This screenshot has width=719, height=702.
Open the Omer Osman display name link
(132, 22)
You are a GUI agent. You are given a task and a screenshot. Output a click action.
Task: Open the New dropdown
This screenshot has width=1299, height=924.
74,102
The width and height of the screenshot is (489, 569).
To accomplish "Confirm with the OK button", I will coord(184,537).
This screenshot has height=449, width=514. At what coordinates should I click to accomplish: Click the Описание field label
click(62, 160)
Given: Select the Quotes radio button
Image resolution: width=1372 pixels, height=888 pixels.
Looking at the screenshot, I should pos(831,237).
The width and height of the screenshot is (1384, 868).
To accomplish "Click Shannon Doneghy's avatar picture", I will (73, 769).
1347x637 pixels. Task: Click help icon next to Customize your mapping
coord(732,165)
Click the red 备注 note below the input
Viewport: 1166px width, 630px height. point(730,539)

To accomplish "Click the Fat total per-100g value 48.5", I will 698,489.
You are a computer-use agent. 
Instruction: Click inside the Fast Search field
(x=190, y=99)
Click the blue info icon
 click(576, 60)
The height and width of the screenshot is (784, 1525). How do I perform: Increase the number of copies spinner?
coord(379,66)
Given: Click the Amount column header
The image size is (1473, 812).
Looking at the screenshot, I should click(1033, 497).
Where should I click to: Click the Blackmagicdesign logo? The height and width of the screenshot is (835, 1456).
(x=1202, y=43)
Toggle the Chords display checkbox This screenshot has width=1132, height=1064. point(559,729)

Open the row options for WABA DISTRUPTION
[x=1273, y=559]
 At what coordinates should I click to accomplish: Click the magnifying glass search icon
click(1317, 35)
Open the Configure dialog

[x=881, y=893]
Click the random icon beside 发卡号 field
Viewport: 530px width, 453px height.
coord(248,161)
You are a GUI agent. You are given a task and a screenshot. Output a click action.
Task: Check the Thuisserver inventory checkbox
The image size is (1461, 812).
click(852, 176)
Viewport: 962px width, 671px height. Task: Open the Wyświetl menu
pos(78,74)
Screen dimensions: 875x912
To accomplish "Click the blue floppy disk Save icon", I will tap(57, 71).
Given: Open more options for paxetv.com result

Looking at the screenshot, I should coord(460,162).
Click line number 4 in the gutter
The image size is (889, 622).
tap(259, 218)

REQUEST
Reproduce all of the records above, renaming "checkbox" to "check box" wherever it occurs and leaving everything else unchanged.

IN RESPONSE
This screenshot has width=719, height=702.
Open the Omer Osman display name link
(132, 22)
You are a GUI agent. You are given a task and a screenshot. Output a click action.
Task: Open the New dropdown
This screenshot has width=1299, height=924.
74,102
The width and height of the screenshot is (489, 569).
To accomplish "Confirm with the OK button", I will coord(184,537).
This screenshot has height=449, width=514. At what coordinates should I click to accomplish: Click the Описание field label
click(62, 160)
Given: Select the Quotes radio button
Image resolution: width=1372 pixels, height=888 pixels.
Looking at the screenshot, I should pos(831,237).
The width and height of the screenshot is (1384, 868).
To accomplish "Click Shannon Doneghy's avatar picture", I will (73, 769).
1347x637 pixels. Task: Click help icon next to Customize your mapping
coord(732,165)
Click the red 备注 note below the input
Viewport: 1166px width, 630px height. point(730,539)

To accomplish "Click the Fat total per-100g value 48.5", I will 698,489.
You are a computer-use agent. 
Instruction: Click inside the Fast Search field
(x=190, y=99)
Click the blue info icon
 click(576, 60)
The height and width of the screenshot is (784, 1525). How do I perform: Increase the number of copies spinner?
coord(379,66)
Given: Click the Amount column header
The image size is (1473, 812).
Looking at the screenshot, I should click(1033, 497).
Where should I click to: Click the Blackmagicdesign logo? The height and width of the screenshot is (835, 1456).
(x=1202, y=43)
Toggle the Chords display check box This screenshot has width=1132, height=1064. point(559,729)

Open the row options for WABA DISTRUPTION
[x=1273, y=559]
 At what coordinates should I click to accomplish: Click the magnifying glass search icon
click(1317, 35)
Open the Configure dialog

[x=881, y=893]
Click the random icon beside 发卡号 field
Viewport: 530px width, 453px height.
coord(248,161)
You are a GUI agent. You are given a task and a screenshot. Output a click action.
Task: Check the Thuisserver inventory check box
The image size is (1461, 812).
click(852, 176)
Viewport: 962px width, 671px height. Task: Open the Wyświetl menu
pos(78,74)
Screen dimensions: 875x912
To accomplish "Click the blue floppy disk Save icon", I will tap(57, 71).
Given: Open more options for paxetv.com result

Looking at the screenshot, I should coord(460,162).
Click line number 4 in the gutter
The image size is (889, 622).
tap(259, 218)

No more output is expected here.